On the 7th of September, 1936 the last known Thylacine died at Beaumaris Zoo in Hobart (Tasmania). Although most of the scientific community believe that the Thylacine, or as it is sometimes called the Tasmanian Tiger, is extinct there are occasional reports of sightings, either from Tasmania or elsewhere in Australia.
Researchers at the University of Melbourne believe that extinction does not have to mean forever, and they are pursuing a Thylacine de-extinction project to bring back one of the last of Australia’s marsupial apex predators.
The research team led by Professor Andrew Pask of the Thylacine Integrated Genetic Restoration Research (TIGRR) Lab is confident that a newly signed partnership agreement with Dallas-based Colossal Biosciences will bring the resurrection of the Tasmanian Tiger one step closer.
Conserving Australia’s Wildlife Heritage
The new American/Australian partnership will provide access to CRISPR DNA editing technology and allow scientists to pool their resources in their quest to bring back the Thylacine and to prevent many of Australian’s endangered mammals from going the same way.

============================================================

### Brief
Please write the next part of the Thylacine de-extinction article, picking up right after its last sentence. The rows on this page are not needed for any part of this exercise.

### Extracted information
============================================================

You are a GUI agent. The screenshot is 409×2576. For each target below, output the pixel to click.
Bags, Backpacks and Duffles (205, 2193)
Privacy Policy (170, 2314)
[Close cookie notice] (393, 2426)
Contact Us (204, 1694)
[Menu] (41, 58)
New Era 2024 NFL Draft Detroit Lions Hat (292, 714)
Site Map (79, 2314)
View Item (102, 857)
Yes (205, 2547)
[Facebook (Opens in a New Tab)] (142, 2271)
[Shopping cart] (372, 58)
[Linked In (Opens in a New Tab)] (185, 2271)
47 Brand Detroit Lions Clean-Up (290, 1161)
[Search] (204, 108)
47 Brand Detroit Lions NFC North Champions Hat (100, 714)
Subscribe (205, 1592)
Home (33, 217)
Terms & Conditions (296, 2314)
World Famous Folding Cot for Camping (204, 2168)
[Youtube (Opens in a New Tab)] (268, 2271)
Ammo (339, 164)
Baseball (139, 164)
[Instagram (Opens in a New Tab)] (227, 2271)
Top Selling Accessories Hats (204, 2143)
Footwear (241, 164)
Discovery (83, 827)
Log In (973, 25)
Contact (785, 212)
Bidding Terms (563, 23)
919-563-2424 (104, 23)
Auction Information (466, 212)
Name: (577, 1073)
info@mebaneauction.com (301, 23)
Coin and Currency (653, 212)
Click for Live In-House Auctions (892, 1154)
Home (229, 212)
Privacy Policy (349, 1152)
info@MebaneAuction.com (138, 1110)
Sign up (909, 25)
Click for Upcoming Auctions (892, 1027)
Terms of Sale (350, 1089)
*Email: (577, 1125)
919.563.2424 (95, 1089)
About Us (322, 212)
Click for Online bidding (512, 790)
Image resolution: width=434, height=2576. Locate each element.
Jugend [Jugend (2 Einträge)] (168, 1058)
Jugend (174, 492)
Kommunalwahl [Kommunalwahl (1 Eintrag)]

============================================================

### Reply
Commenting on the significance of the new partnership and the access to state-of-the-art gene editing technology, Professor Pask stated:
“We can now take the giant leaps to conserve Australia’s threatened marsupials and take on the grand challenge of de-extincting animals we had lost.”
The Professor added:
“A lot of the challenges with our efforts can be overcome by an army of scientists working on the same problems simultaneously, conducting and collaborating on the many experiments to accelerate discoveries. With this partnership, we will now have the army we need to make this happen.”
Thylacines (family Thylacinidae) are part of the marsupial order Dasyuromorphia. In 2018, researchers led by Professor Pask sequenced the genome of the Thylacine. This was achieved by extracting DNA samples from the pouch of a young Thylacine preserved in a jar of alcohol (specimen number C5757), part of the marsupial collection at Melbourne Museum. The team were able to read the approximately 3 billion nucleotide “letters” of the Thylacine genome and with the help of powerful computers to sequence them.
Armed with this knowledge, the research team could establish the genetic relationship between the extinct Thylacine and living, closely related members of the Dasyuromorphia such as the Tasmanian devil.
It would be theoretically possible to mimic the Thylacine genome and reconstruct it using marsupial stem cells.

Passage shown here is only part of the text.